THE TASK
Reproduce every one of the lines below word for word, omitting the pictures.

(Records from a dataset)
▬▬▬▬▬▬▬▬▬▬

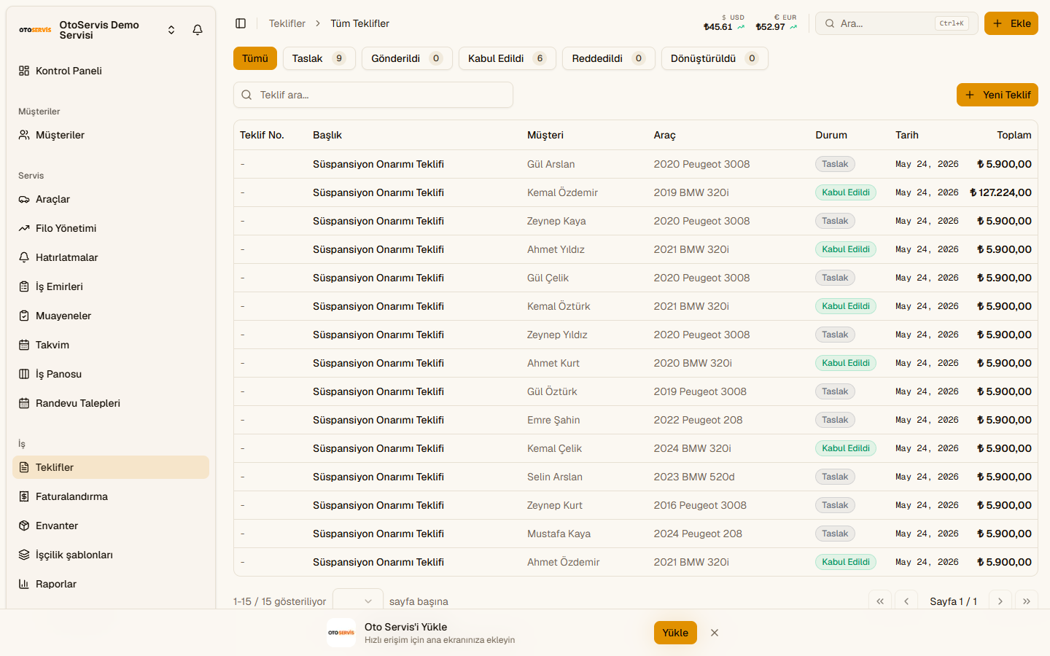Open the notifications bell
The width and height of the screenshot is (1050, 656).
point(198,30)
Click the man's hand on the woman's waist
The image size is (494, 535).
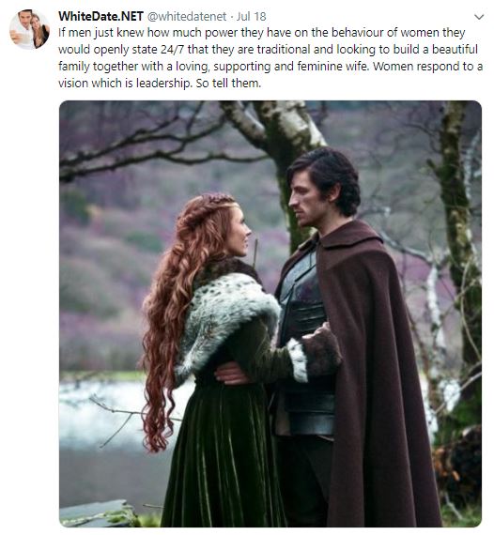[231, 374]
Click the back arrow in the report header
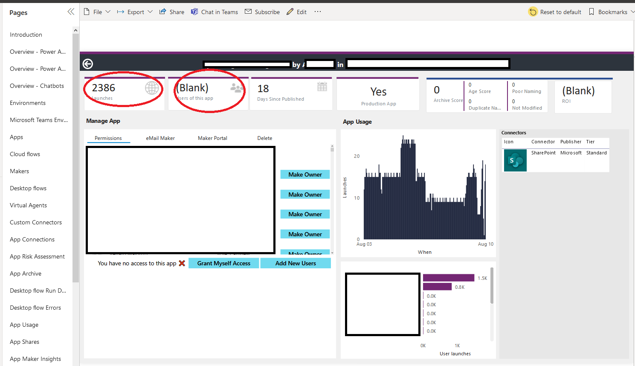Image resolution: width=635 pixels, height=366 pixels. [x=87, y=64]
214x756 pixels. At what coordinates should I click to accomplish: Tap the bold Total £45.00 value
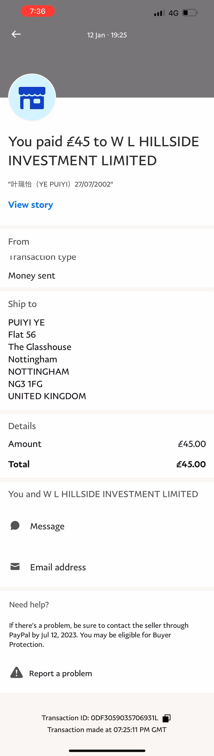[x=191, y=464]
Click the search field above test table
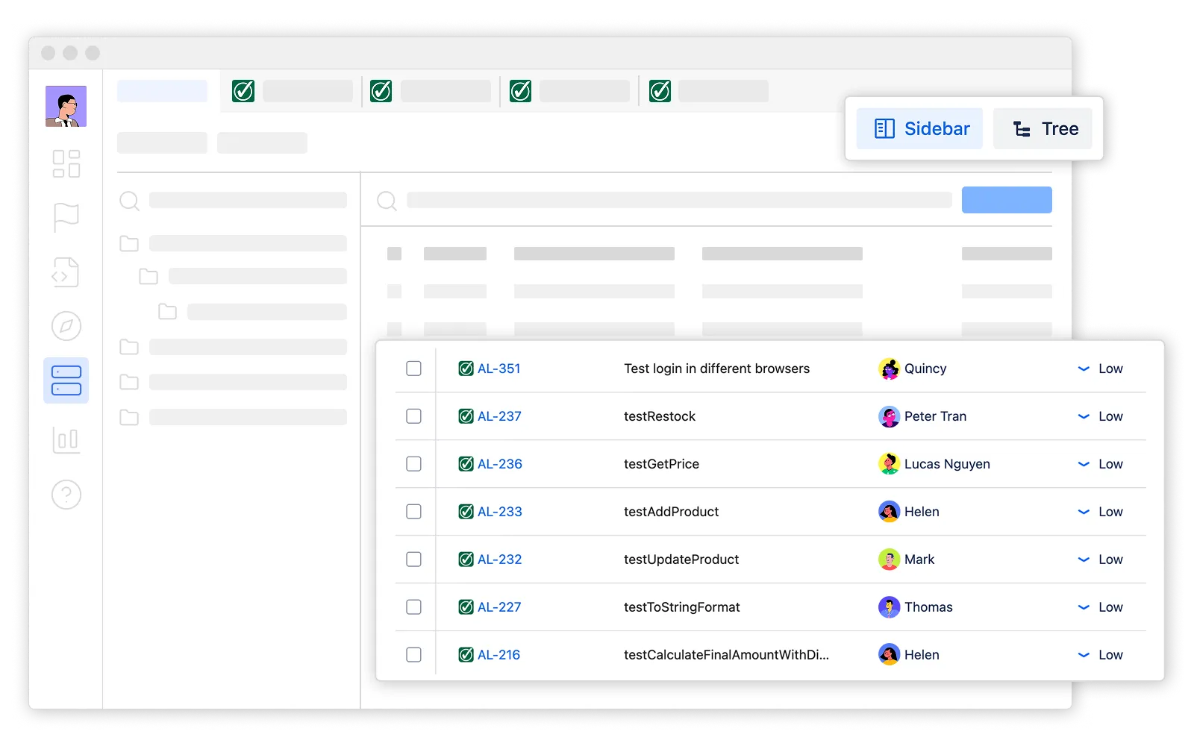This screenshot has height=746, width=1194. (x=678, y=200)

▬▬▬▬▬▬▬▬▬▬

RESULT OF THIS TASK
Open the notifications bell
The width and height of the screenshot is (1050, 656).
point(198,30)
Click the man's hand on the woman's waist
The image size is (494, 535).
[231, 374]
Click the back arrow in the report header
Image resolution: width=635 pixels, height=366 pixels. [x=87, y=64]
214x756 pixels. At what coordinates should I click to accomplish: Tap the bold Total £45.00 value
[x=191, y=464]
Click the search field above test table
This screenshot has height=746, width=1194. (x=678, y=200)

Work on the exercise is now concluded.